Roiled global credit markets helped drive down Bank of Nova Scotia's first-quarter profit by 18 per cent, but the bank said it was not hit as hard as its rivals and should be able to take advantage of the turbulence to make acquisitions.

"We are in a strong position to take advantage of opportunities that present themselves — opportunities that arise at uncertain times such as this," Rick Waugh, Scotiabank chief executive officer, told shareholders at the company's annual meeting yesterday in Edmonton.

In a session with reporters later, Mr. Waugh said Scotiabank, which has the broadest international focus among the domestic banks, would look to add to its assets in countries where it already operates. It has spent at least $2-billion on foreign acquisitions in the past two years. "It's more and more turning into a buyers' market," said Mr. Waugh, who left yesterday afternoon for several days of work in Brazil, one of the more than 40 countries in which the bank does business.

In the first quarter, Scotiabank profit fell to $835-million or 82 cents a share, down 18 per cent from $1.02-billion or $1.01 a year earlier. While Scotiabank's Canadian business posted a small gain to $367-million from $361-million, its investment brokerage, Scotia Capital, was hurt by what the bank called "unsettled" capital markets, seeing profit fall by roughly a third to $191-million from $296-million a year earlier. The bank's international business profit also fell, though less so, coming in at $282-million, down from $318-million, undercut by the higher Canadian dollar.

The first-quarter decline will "pose a challenge" for the bank, chief financial officer Luc Vanneste told shareholders, but added the company is maintaining its targets.

Analyst John Aiken of Dundee Securities Corp. said the bank's international business is a great long-term asset but "is also currently one of the areas of rising near-term concern," citing volatility, such as lower profits from Mexico. Mr. Aiken, in a report yesterday, added that concerns around Scotiabank are "nowhere near as severe as some of its peers."

Despite the lower profit, Mr. Waugh was upbeat yesterday, saying he was confident the bank's outlook was improving. "Crises do end and this one will," he told shareholders.

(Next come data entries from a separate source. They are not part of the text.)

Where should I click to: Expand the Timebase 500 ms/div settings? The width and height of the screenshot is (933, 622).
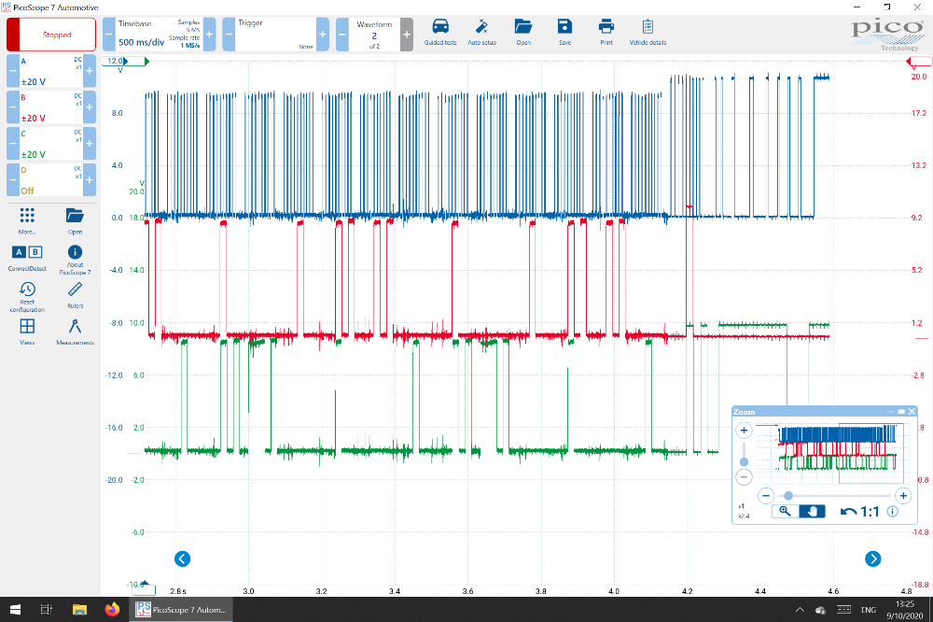(154, 35)
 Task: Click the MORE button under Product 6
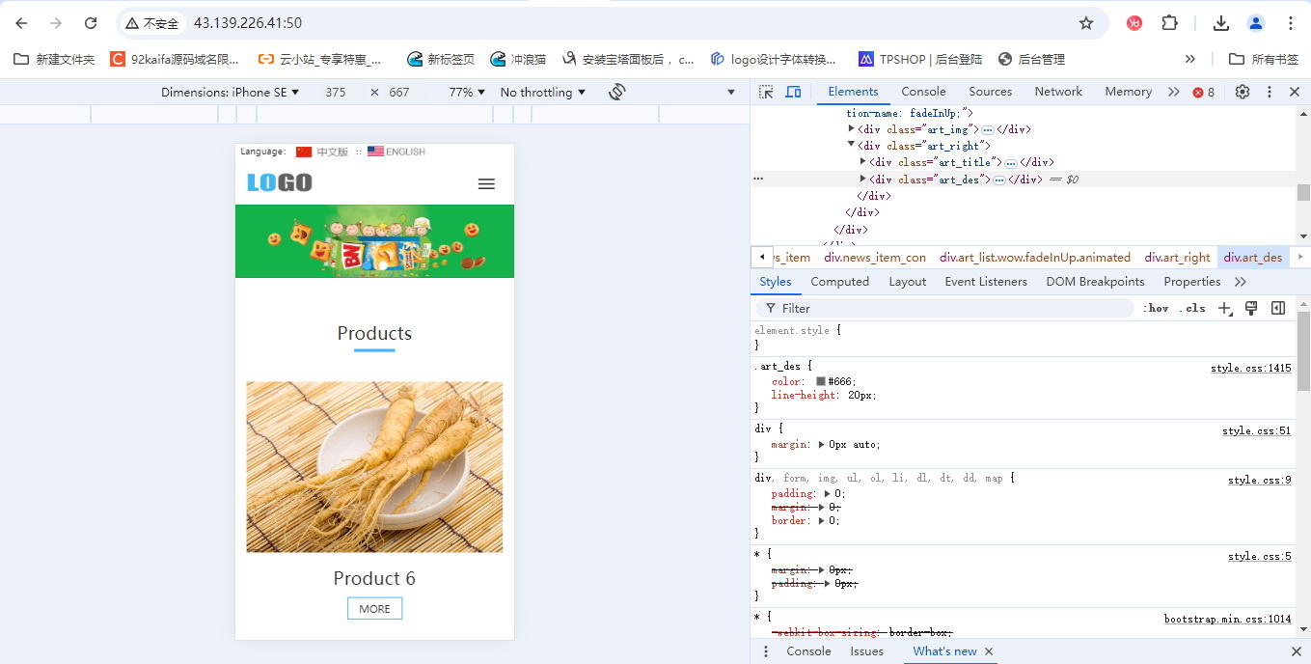tap(374, 609)
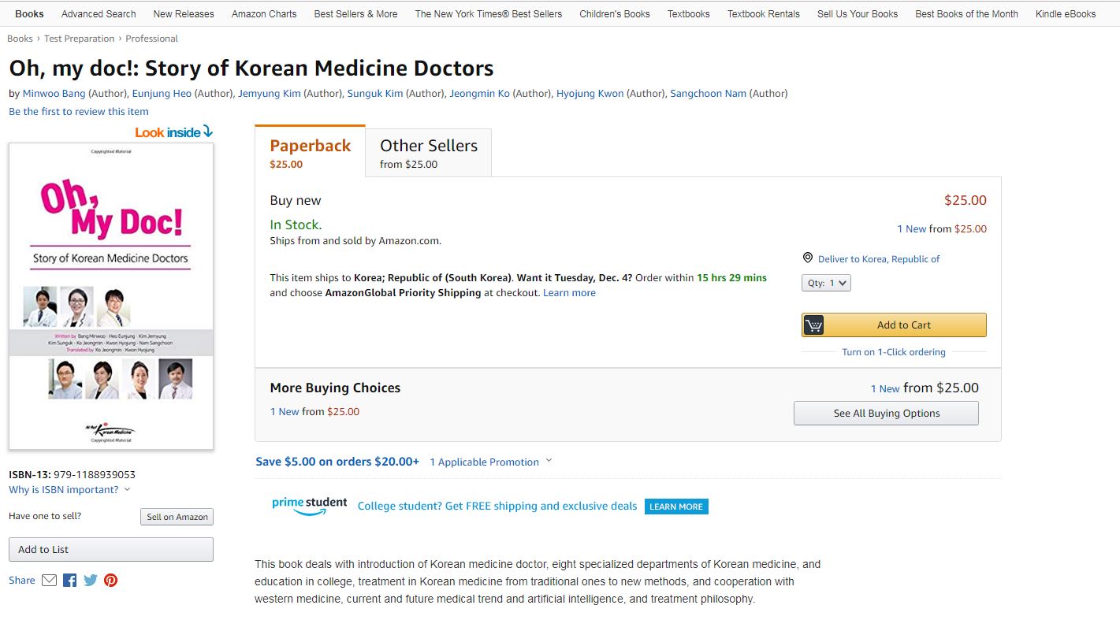The image size is (1120, 631).
Task: Share via the email envelope icon
Action: pyautogui.click(x=49, y=581)
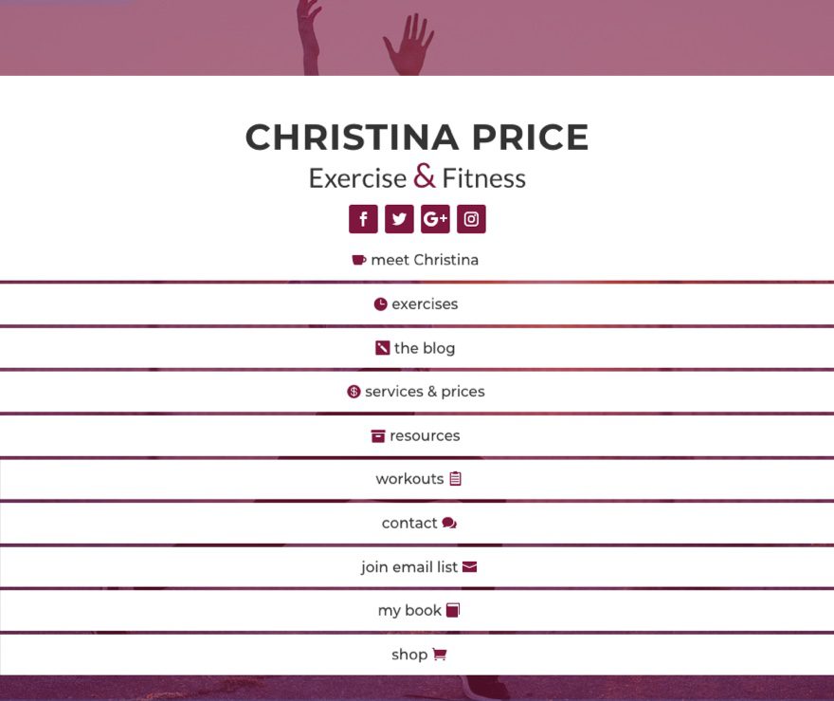The height and width of the screenshot is (701, 834).
Task: Open the Facebook social icon
Action: point(363,219)
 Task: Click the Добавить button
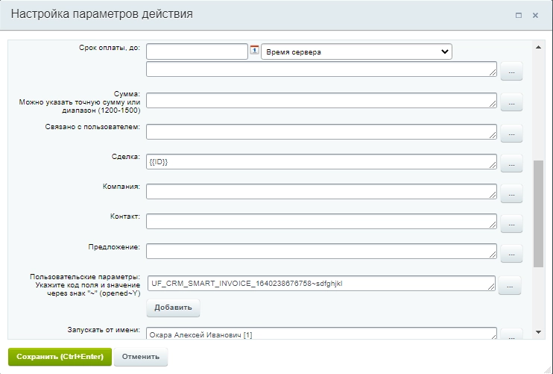(x=173, y=308)

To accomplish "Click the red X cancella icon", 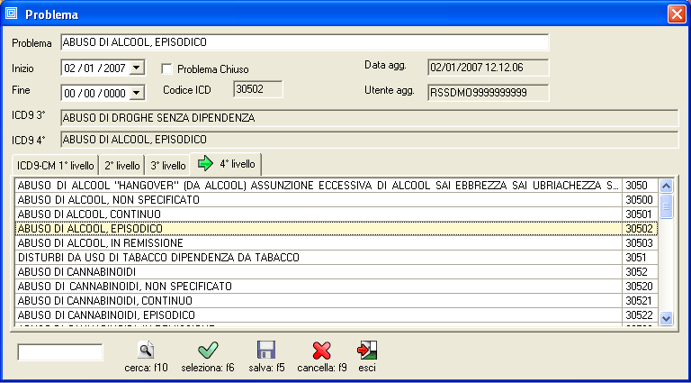I will click(321, 351).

Later, he told reporters that strong demand for the bank's various services and a steadier Canadian dollar are factors that underpin his confidence that the latter part of this year will be better for the bank.

In his address to shareholders, Mr. Waugh reiterated several themes he has promoted, led by the call for government endorsement of domestic bank mergers, as well as scrapping foreign ownership limits on Canadian banks.

Speaking with reporters, Mr. Waugh said he has always felt that domestic bank mergers are a matter of "when, not if," though he added that "when could be a very long time."

Mr. Waugh said the Canadian financial services business is competitive and broad — pointing to participants such as independent wealth management companies — and said he didn't feel competition is a fundamental issue in any debate over bank mergers.

Finally, at the annual meeting, one resolution on the "say-on-pay" question — where investors would have an advisory vote on executive pay — was supported by 39 per cent of those shareholders that voted. The result follows Canadian Imperial Bank of Commerce shareholders voting 45 per cent in favour of the same idea last week, and 42 per cent of Royal Bank of Canada investors doing the same.

Arthur Scace, Scotiabank chairman, appeared surprised by the result, telling shareholders the bank would now look at it again closely.